2. Survey response and coding columns
Some cells in all three survey response columns and their associated coding columns are blank. These indicate not applicable - the student did not respond to that particular prompt and therefore no coding was performed. Blank counts by dataset: Faculty Support (FacultySupportResponse): 31; TA Support (TASupportResponse): 115; Peer Support (PeerSupportResponse): 332.
These cells have been intentionally left blank (rather than filled with "n/a") to preserve one-to-one row correspondence across all three survey questions and to ensure compatibility with the analysis scripts, which detect blank cells programmatically to exclude them from topic modeling while retaining all rows in the output files.
Code/software
The analysis was conducted using Python 3.12.7 with the following Jupyter notebooks:
- 01_preprocessing.ipynb: Text preprocessing (lowercase, contraction expansion, punctuation/special character/number removal, POS-aware lemmatization via spaCy, stopword removal)
- 02_topic_models.ipynb: Five topic models (K-means, LDA, LSA, NMF, BERTopic) with elbow method for optimal topic selection
- 03_evaluation.ipynb: Evaluation metrics (accuracy, precision, recall, F1, Cohen's kappa, UMass coherence)
Required Python packages: pandas, numpy, openpyxl, spacy (with en_core_web_sm model), contractions, matplotlib, seaborn, wordcloud, scikit-learn, bertopic, sentence-transformers, umap-learn, gensim, python-docx
The complete code, installation instructions, and requirements.txt are available at github.com/nehakardam/topic-model-student-feedback. A citable, DOI-versioned archive of the code repository is also available at Zenodo: 10.5281/zenodo.19099505
Workflow: Run notebooks sequentially (01 → 02 → 03). Each notebook has a DATASET configuration variable that can be set to 'Faculty', 'TA', or 'Peer' to reproduce results for each dataset. All models use random_state=42 for reproducibility.
Access information
Code repository: github.com/nehakardam/topic-model-student-feedback (MIT License)
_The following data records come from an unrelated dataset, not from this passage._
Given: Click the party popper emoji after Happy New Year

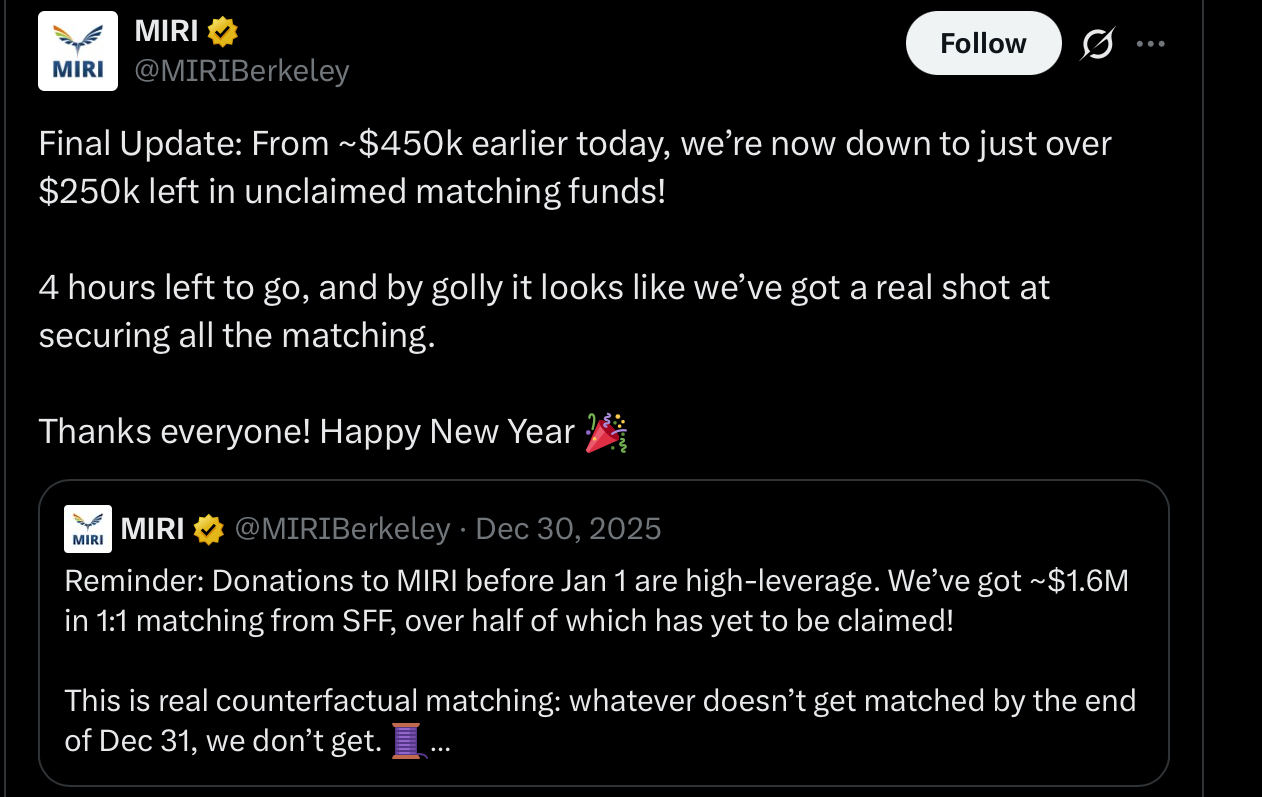Looking at the screenshot, I should pyautogui.click(x=606, y=432).
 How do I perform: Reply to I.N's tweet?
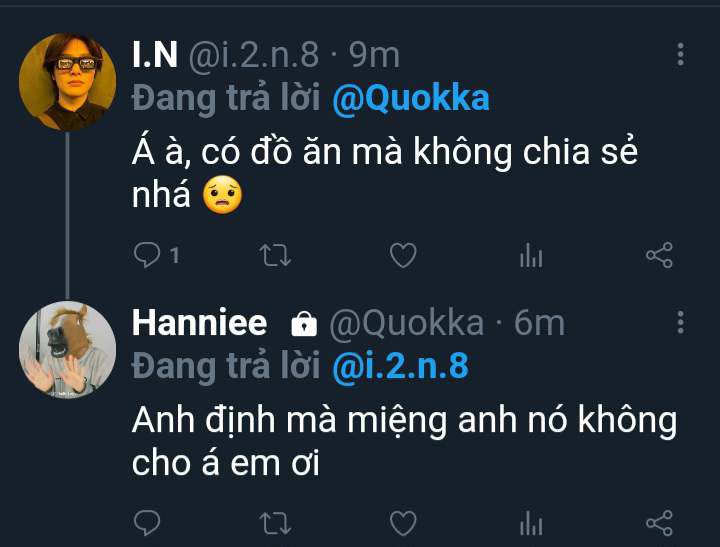coord(148,257)
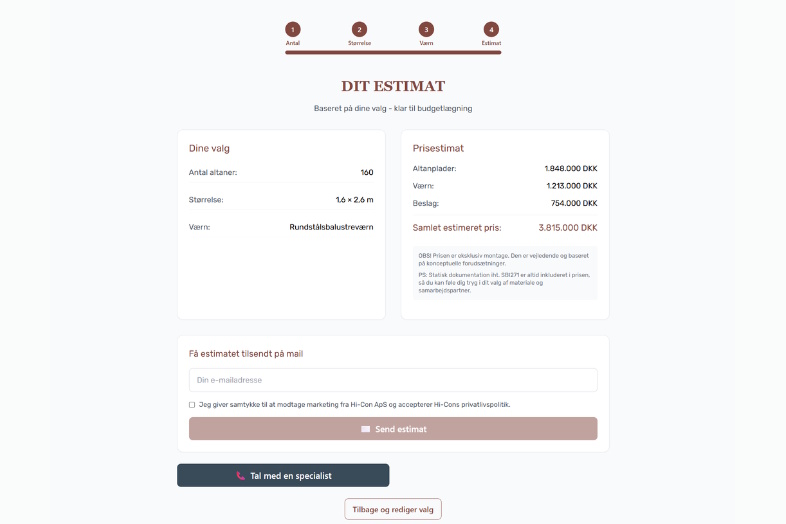Click the 3.815.000 DKK total price
This screenshot has width=786, height=524.
(567, 228)
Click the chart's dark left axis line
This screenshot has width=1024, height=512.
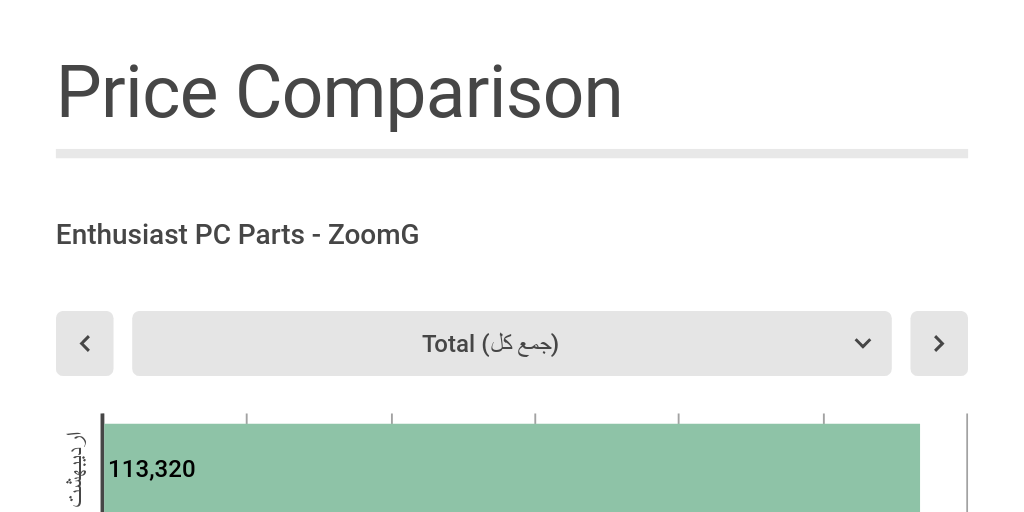pos(102,465)
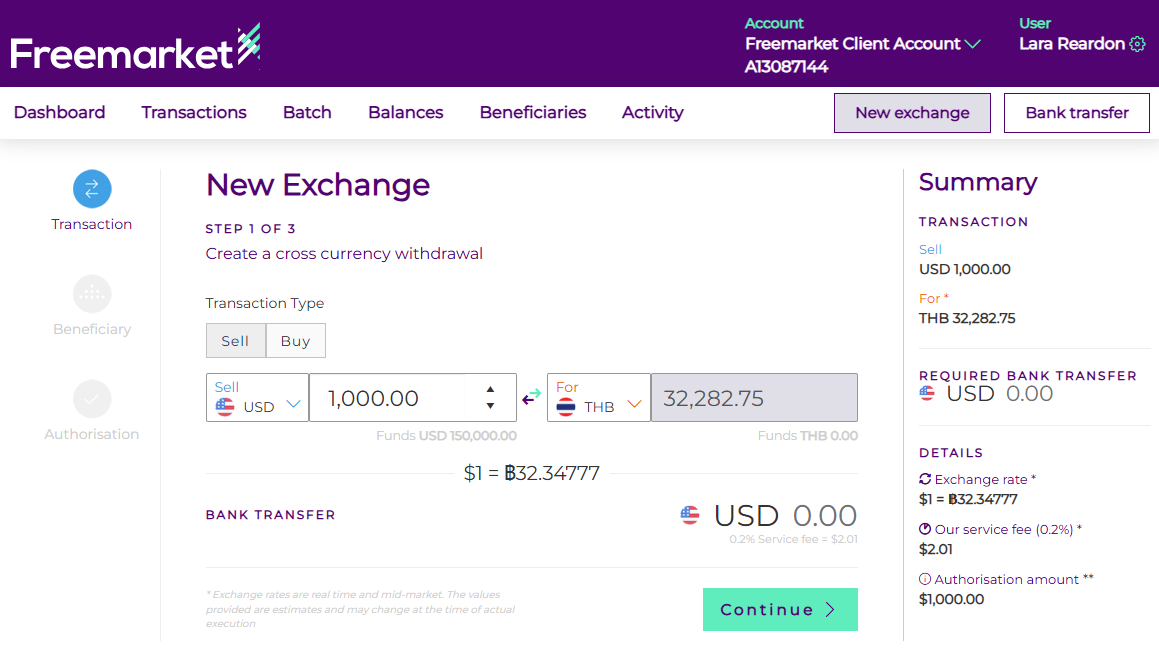
Task: Select the Buy transaction type
Action: tap(295, 341)
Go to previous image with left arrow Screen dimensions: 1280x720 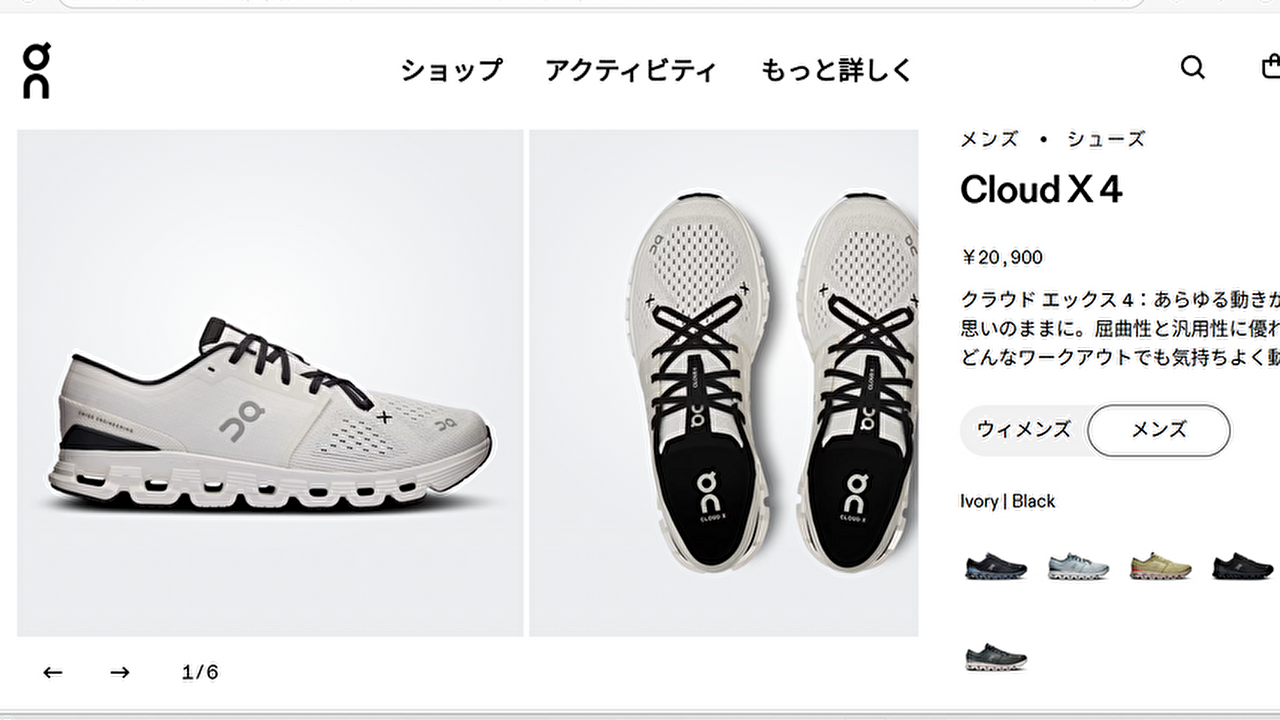click(53, 672)

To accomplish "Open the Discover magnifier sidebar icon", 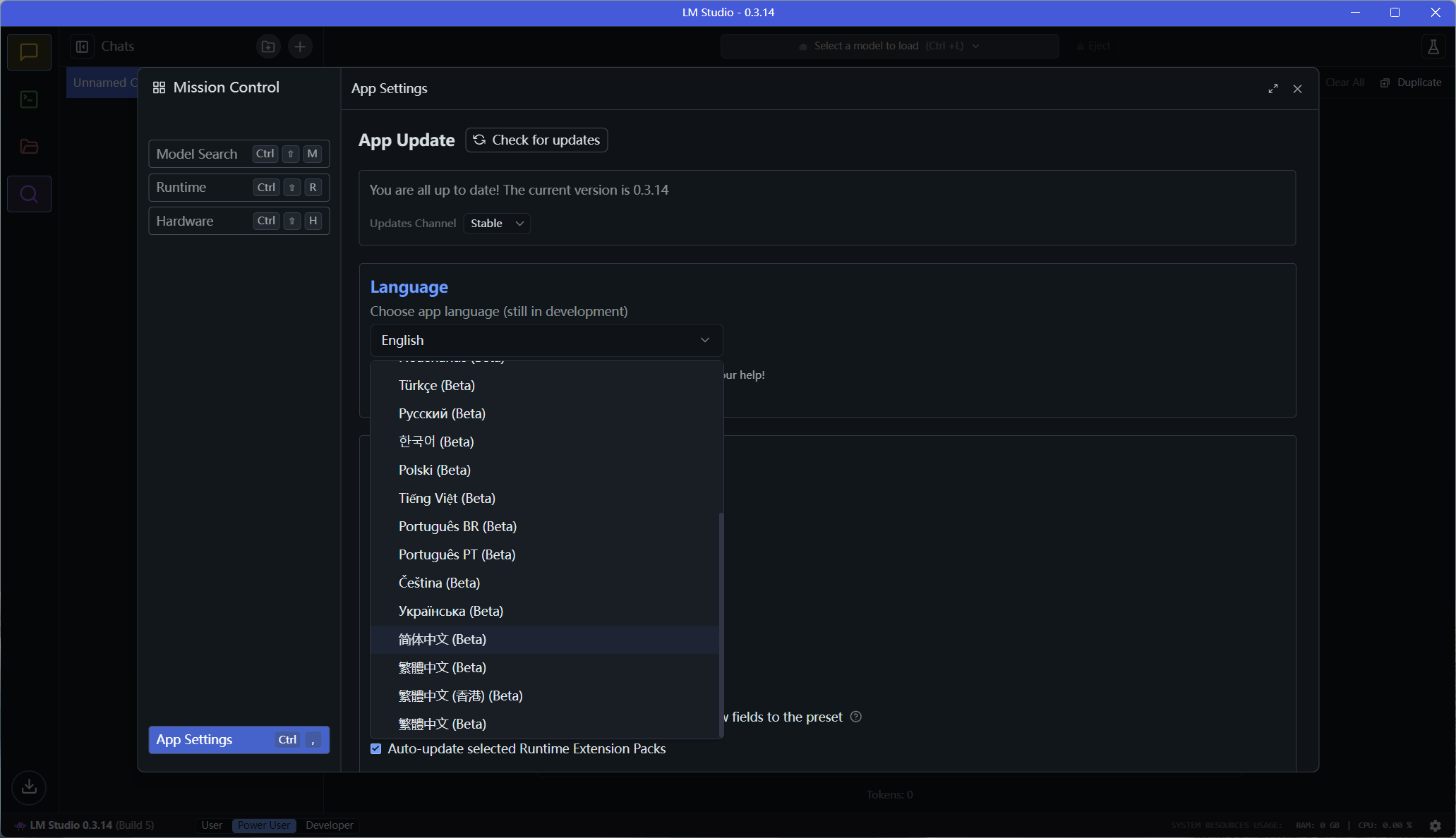I will click(29, 194).

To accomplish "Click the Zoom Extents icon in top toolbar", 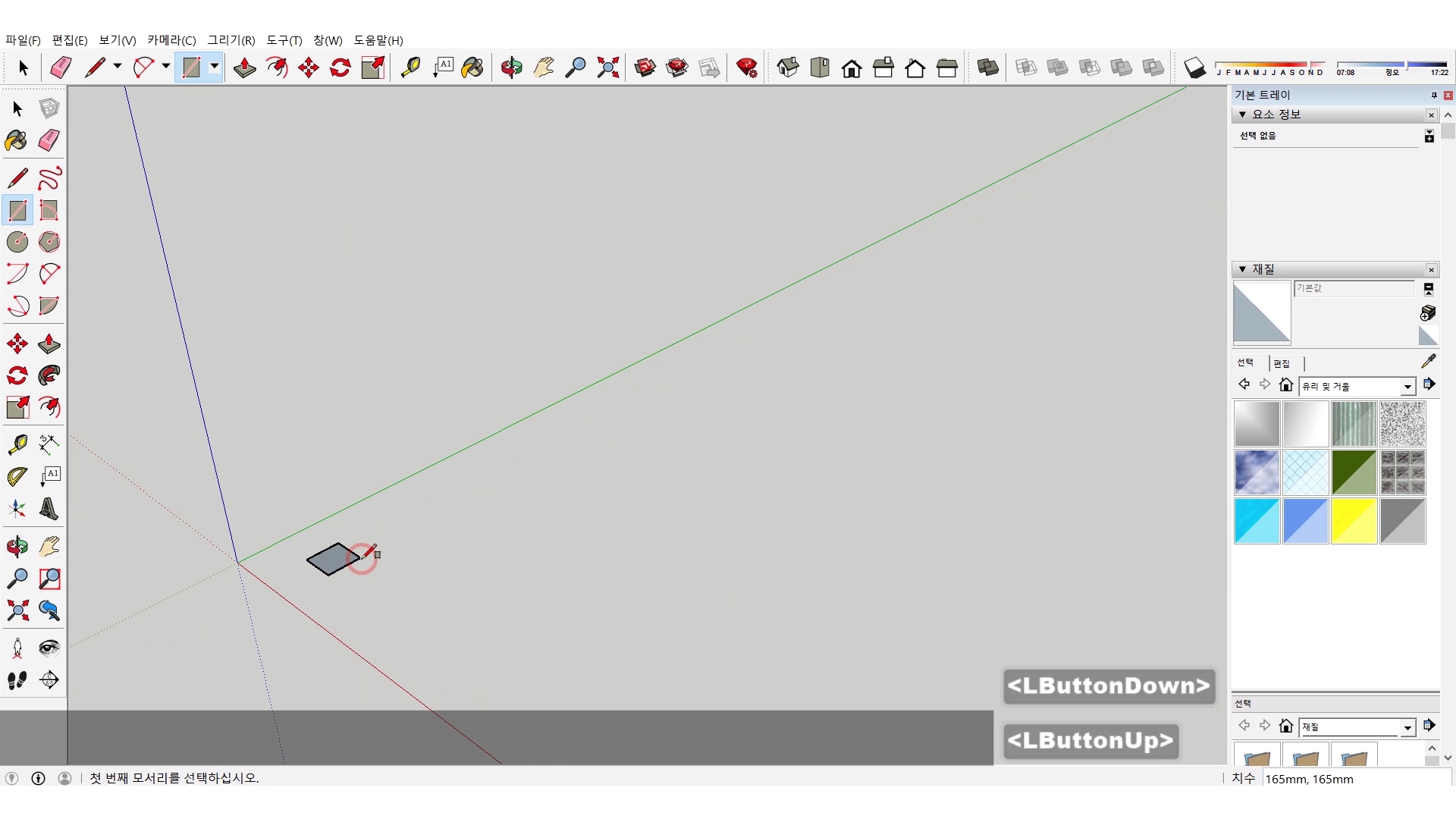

The data was collected via anonymous student surveys administered at the University of Washington as part of instructional feedback research. The survey data is original and was not derived from other sources.
Human subjects data
Data were collected via anonymous student surveys under IRB approval (STUDY00000378) at the University of Washington, where completion of the survey constituted consent to participate in the research and acknowledgment that anonymized responses may be used for research purposes. Data were de-identified prior to archiving by: (1) removing all direct identifiers including names, student IDs, and course section codes; (2) replacing individual identifiers with sequential numeric codes (1, 2, 3...) with no link to any enrollment record; and (3) retaining only three demographic indirect identifiers (gender, domestic/international status, and race/ethnicity). An additional variable, COVID_Code, indicates study period (Pre/During/Post COVID-19) and is a data collection classification, not a personal attribute. No combination of retained variables uniquely identifies any individual participant given the large sample sizes (1,376–1,667 respondents per dataset).